- [What you have to do]: Transcribe exactly, please, the line bearing "The height and width of the screenshot is (384, 941)." and all later lines through the end of the records, with the pictures left out.

----------------

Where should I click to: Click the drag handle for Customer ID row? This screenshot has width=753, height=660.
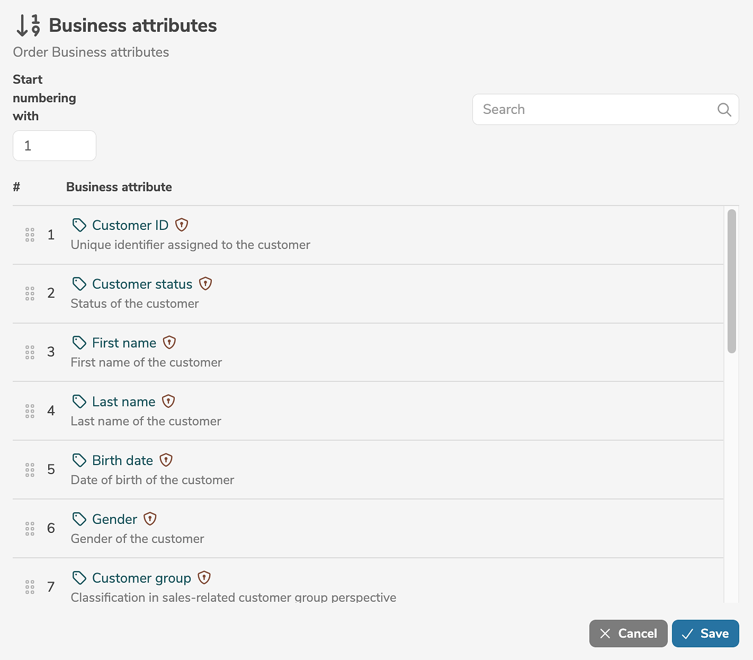click(30, 235)
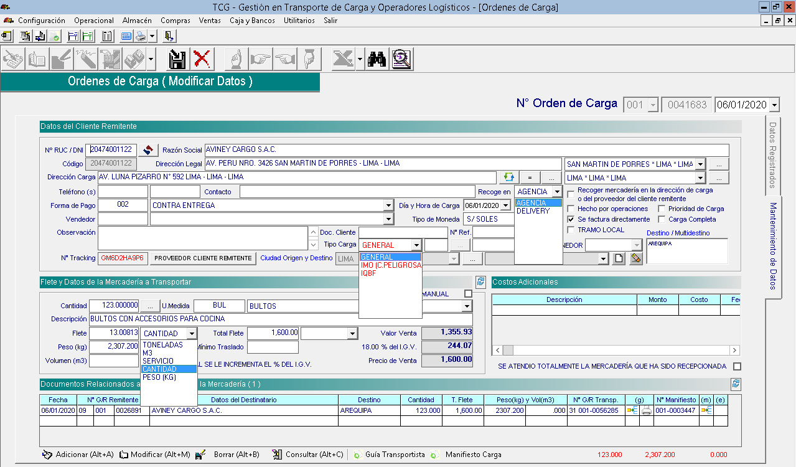Viewport: 796px width, 467px height.
Task: Uncheck Se factura directamente checkbox
Action: click(x=571, y=219)
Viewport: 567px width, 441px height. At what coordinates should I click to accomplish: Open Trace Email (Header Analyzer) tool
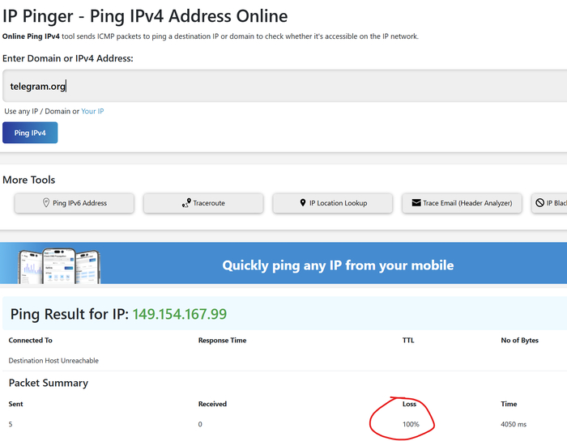pyautogui.click(x=462, y=203)
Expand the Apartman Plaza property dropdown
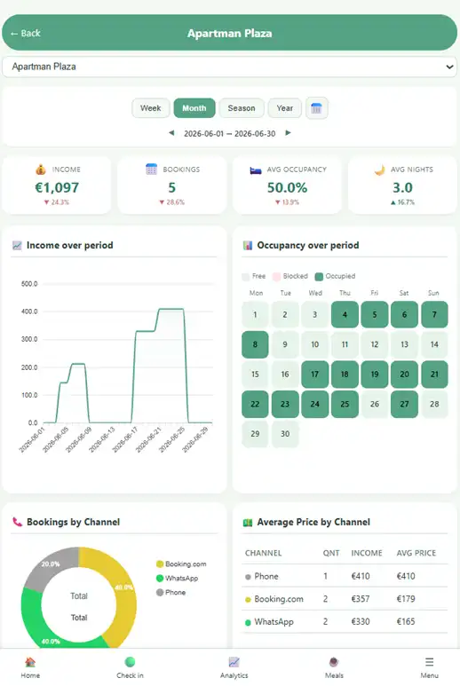460x686 pixels. (x=230, y=67)
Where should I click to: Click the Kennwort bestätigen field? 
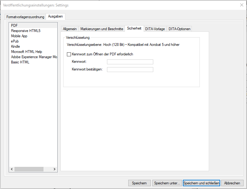point(130,69)
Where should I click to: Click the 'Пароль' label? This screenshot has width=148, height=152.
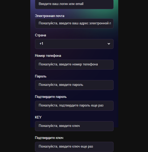click(x=41, y=76)
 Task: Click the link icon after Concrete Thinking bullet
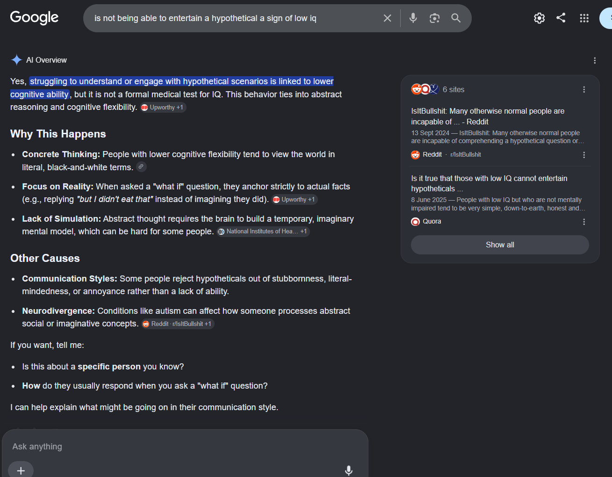142,166
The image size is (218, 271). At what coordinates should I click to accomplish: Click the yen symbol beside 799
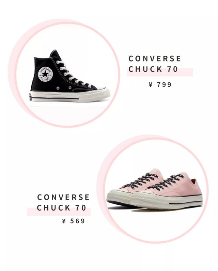(151, 85)
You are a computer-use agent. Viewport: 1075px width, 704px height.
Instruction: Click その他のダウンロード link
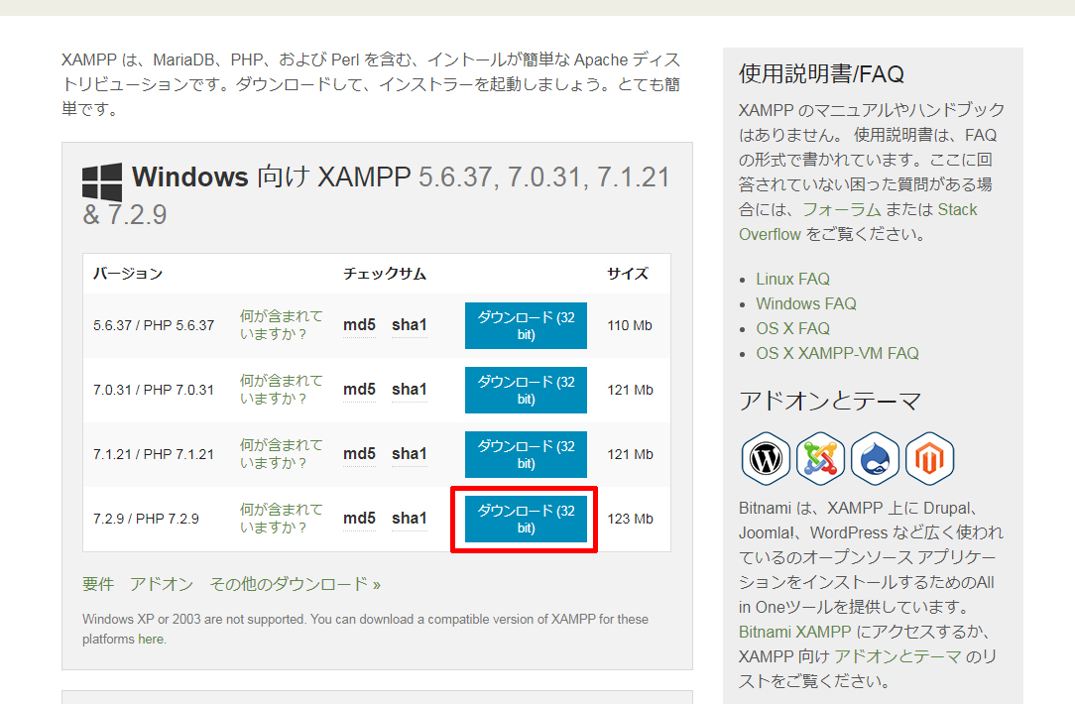[x=295, y=584]
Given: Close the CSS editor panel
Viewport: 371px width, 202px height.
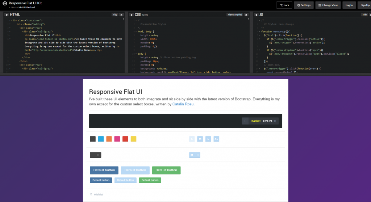Looking at the screenshot, I should tap(246, 15).
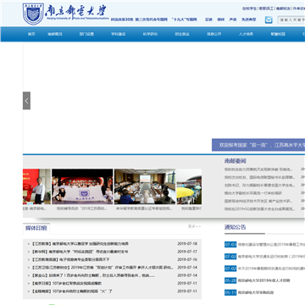Expand the 部门设置 navigation menu
This screenshot has width=305, height=305.
86,34
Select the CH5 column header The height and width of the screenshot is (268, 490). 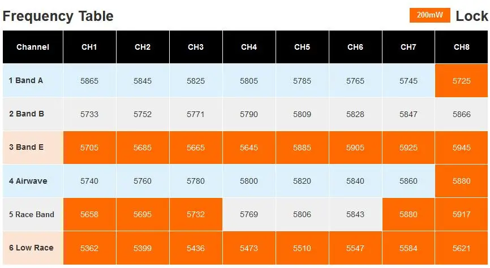pyautogui.click(x=302, y=47)
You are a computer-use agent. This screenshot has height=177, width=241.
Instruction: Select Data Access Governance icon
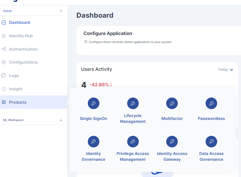pyautogui.click(x=211, y=141)
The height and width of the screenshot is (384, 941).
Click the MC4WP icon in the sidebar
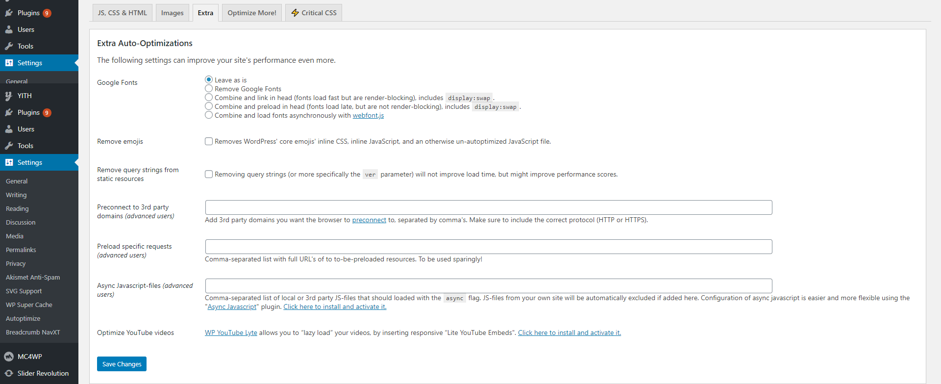[9, 357]
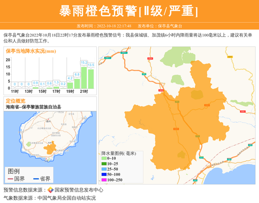
Task: Click the rainfall bar labeled 13.5
Action: click(91, 79)
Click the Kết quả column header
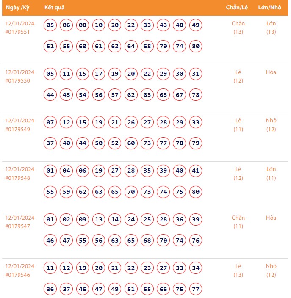291x298 pixels. click(54, 8)
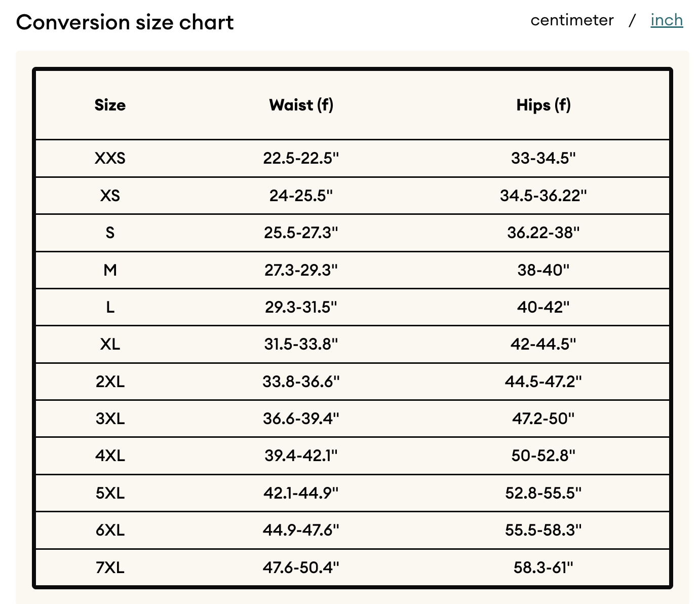The width and height of the screenshot is (699, 604).
Task: Click waist value 27.3-29.3"
Action: (x=301, y=270)
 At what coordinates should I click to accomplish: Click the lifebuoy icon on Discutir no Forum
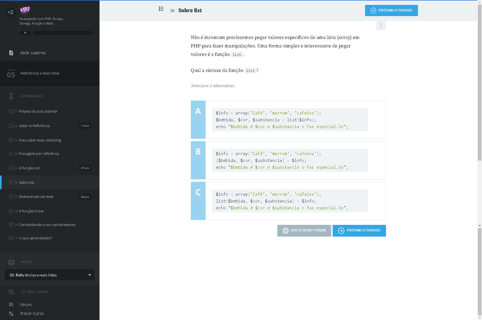coord(285,231)
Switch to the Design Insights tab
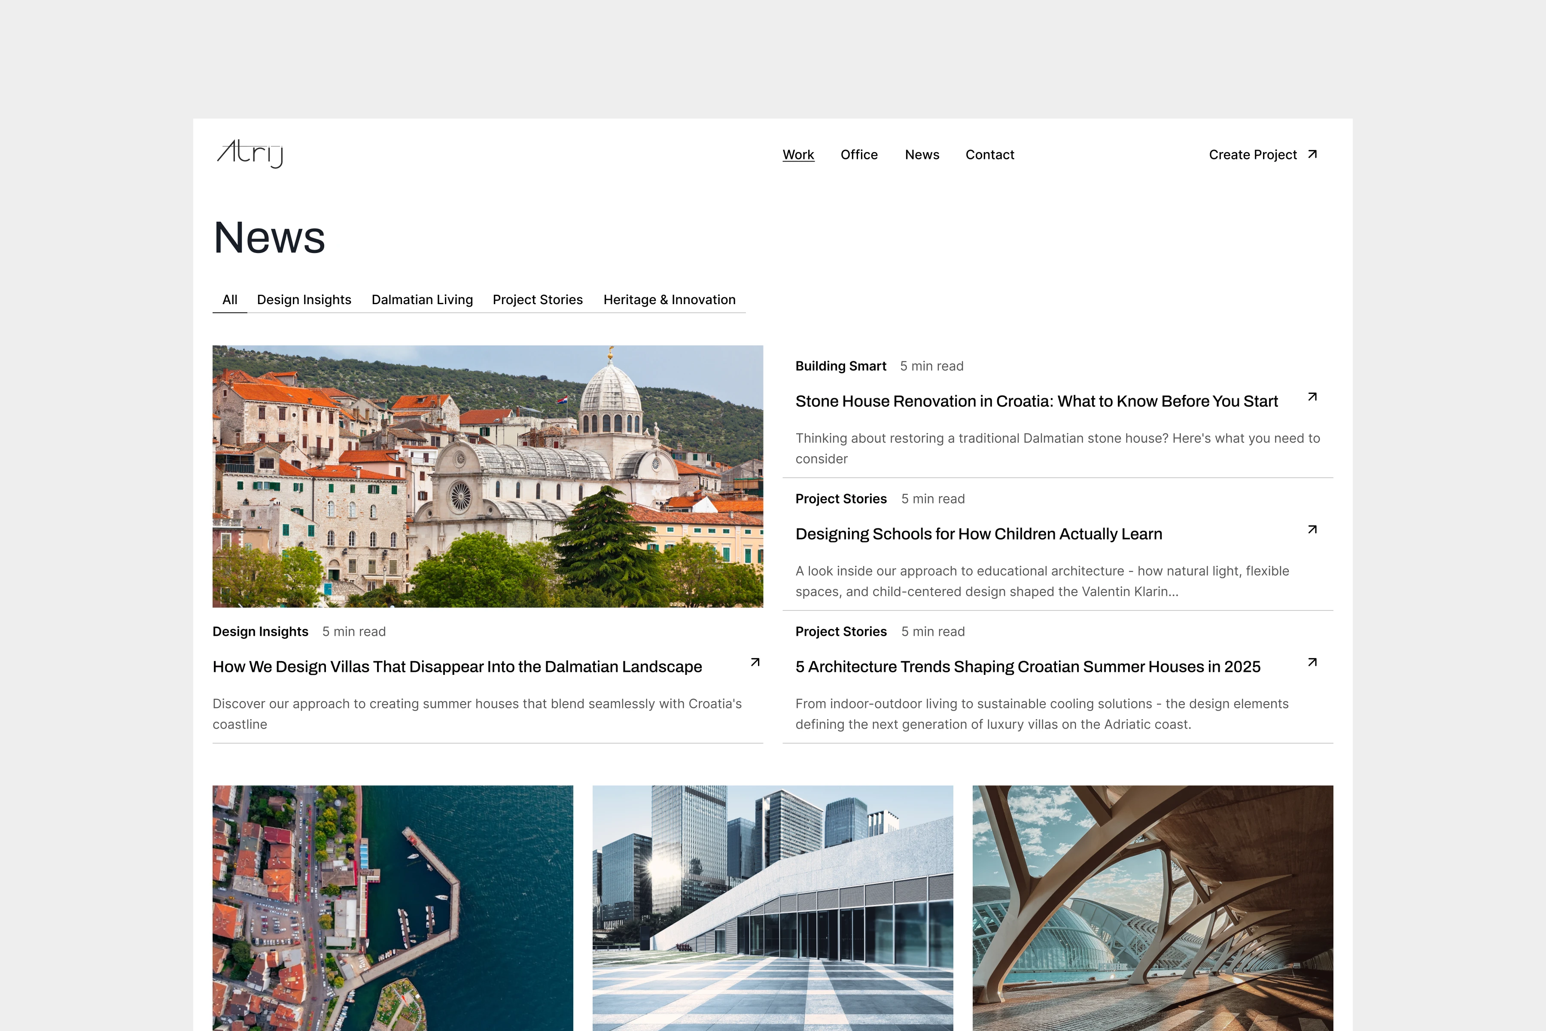Image resolution: width=1546 pixels, height=1031 pixels. 304,300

----------------

- [Output]:
The height and width of the screenshot is (384, 941).
Click the MC4WP icon in the sidebar
[9, 357]
Task: Click the rainfall bar labeled 13.5
Action: click(91, 79)
Click the Kết quả column header
291x298 pixels. click(54, 8)
The width and height of the screenshot is (699, 604).
Task: Click waist value 27.3-29.3"
Action: (x=301, y=270)
 At what coordinates should I click to accomplish: Click the lifebuoy icon on Discutir no Forum
coord(285,231)
Switch to the Design Insights tab
Image resolution: width=1546 pixels, height=1031 pixels. 304,300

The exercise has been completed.